The opening minutes of Born To Kill are a quick and quiet succession of some of noir's best idiomatic themes and settings. All taking place in Reno, these scenes kick off with first the independent women, and then the suburban setting. Within that setting are more independent women, and plenty alcohol. 

The next scene is in a casino, not a likely setting for an innocent divorcee perhaps, but a great place for Americana to wash up against itself - - and the scene right after that is back into perfect suburbia, where it's all iceboxes and radio sets, a friendly doggie and a double murder out of nowhere.

The three women of the first suburban scene make up the bones of the case, insofar as they are victim and seekers. It was one of the marvels of film noir that brutal and cold murders, and acts of extreme violence, could somehow be presented and tamed as entertainment, and acts of interest and fun, with the gravity of reality removed in its entirety.
Esther Howard in Born To Kill (1947)

Two of these women, played by Claire Trevor and Esther Howard, are destined to be the crime solvers. While Esther Howard as Mrs Kraft is the highly entertaining and boozily loyal friend to the young murdered woman, using what resources she has to crack the crime, Claire Trevor plays a much more traditionally conflicted film noir hero.


Lawrence Tierney in Born To Kill (1947)

Born To Kill in fact truly rolls on the conception that mysterious Claire Trevor (as Helen Brent) has a true dark side to her that is drawn to the overt dark side of the ultra-villain and noir psychopath killer played by Laurence Tierney. As a social theme, the attraction of the bad man to the ladies is firm footing for classic film noir, and her conflict - - to kiss him! and then to not kiss him - - to run to him! and then to run away from him - - is the see-saw that keeps a certain part of the action swinging.

Clare Trevor in Born To Kill (1947)

It also works because we don't know if Helen played by Claire Trevor is really bad or not. Lawrence Tierney as Sam Wilde is bad to the bone, and this is fairly manifest, even when Claire doesn't suspect him of murder. But we don't know about Claire. Born To Kill begins in fact with her leaving divorce court, and we don't know anything about that process, or whose fault-line this divorce was a part of.

Even as a divorcee we side with Helen Brent, especially as she enters suburbia. Enjoyably suburbia, which appears as its tap-water dull self, neat and tidy on the exterior, is a place of drunken sorority, where women can be safe and equal in each others' company, enjoying the sharing of advice and laughs, uninterrupted by the murderous males which prowl every other local venue. 

Lawrence Tierney in Born To Kill (1947)

The emphasis on the notion of the independent woman is not overplayed for critical comment but is a key phrasing in the film noir laboratory, as social storytelling emerged from beneath the censorious Hayes Code, to present heroic modes that were not entirely focused on women as sexual objects, nor just victims. 

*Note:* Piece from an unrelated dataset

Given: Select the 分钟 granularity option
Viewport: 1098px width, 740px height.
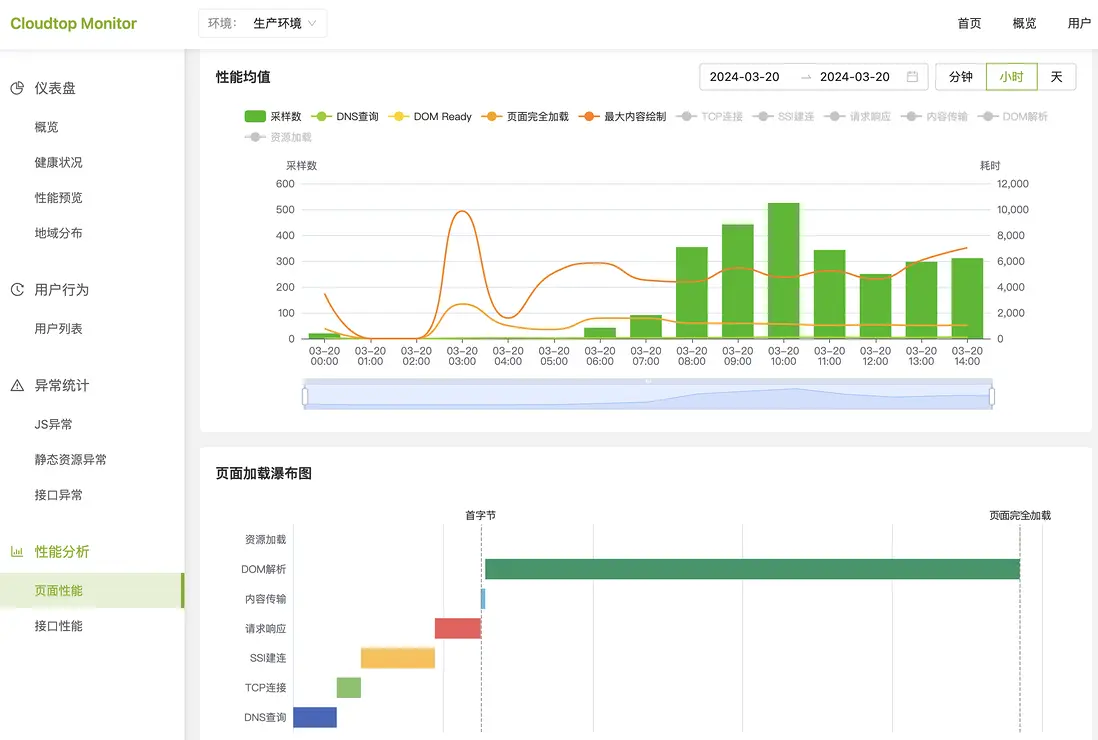Looking at the screenshot, I should click(960, 77).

A film noir enthusiast, keen to dip to the bottom of the perilous thematic barrel, might well ask who it is that is exactly born to kill, in the context of this story. The grim and complex surroundings and changes of heart, and the coldness of the hearts that change so fast, probably suggest that the fate of being born to kill is that of the psychopath.


The complications of Born to Kill (1947) are diverse however, and it turns out, or as suggested to the max, that Helen Brent, the hero of the piece played by Claire Trevor, with whom we have all sympathy for her intelligent, independent and bold personality -- is a psychopath also. 

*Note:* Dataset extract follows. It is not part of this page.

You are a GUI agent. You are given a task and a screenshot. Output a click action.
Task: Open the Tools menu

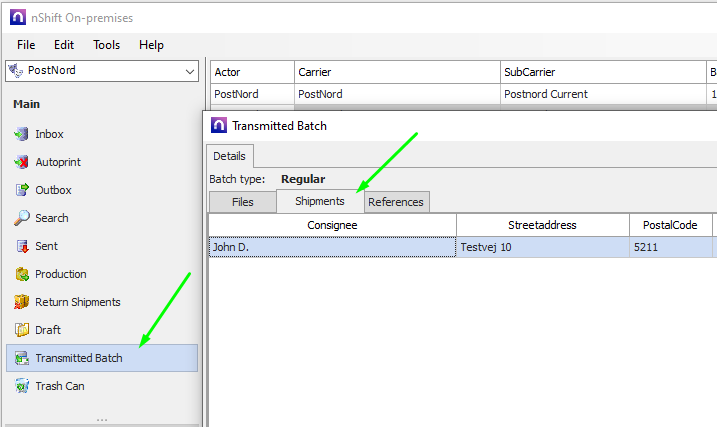pos(106,45)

It's suggested in her manipulation and it's suggested in her inability to keep her hands off the man she knows is a brutal and heartless killer. Worse, it's suggested that she also might well belong with him, and Lawrence Tierney's Sam Wilde is at least a psychopath with self knowledge -- suggestive that he may well therefore have knowledge of who the other psychopaths in the room are, too.

Walter Slezak in Born To KIll (1947)

Robert Wise, the director of this classic slice of noir had previously worked with Orson Welles and Val Lewton at RKO Radio Pictures. The idea that this RKO house style of film noir -- which was certainly the most attractive, faithful and dominant strain of pure-bred noir in the 1940s -- might well have been a composite of the baroque and expressionistic fantasy of Welles, with the mood and gloom of Lewton moderating the mood to a cold and foggy brutality that leaves little room for much other than horror.

Born To Kill (1947) also plays on another major film noir riff, detourning the popular notion of the female seeker hero, and pointing it due south.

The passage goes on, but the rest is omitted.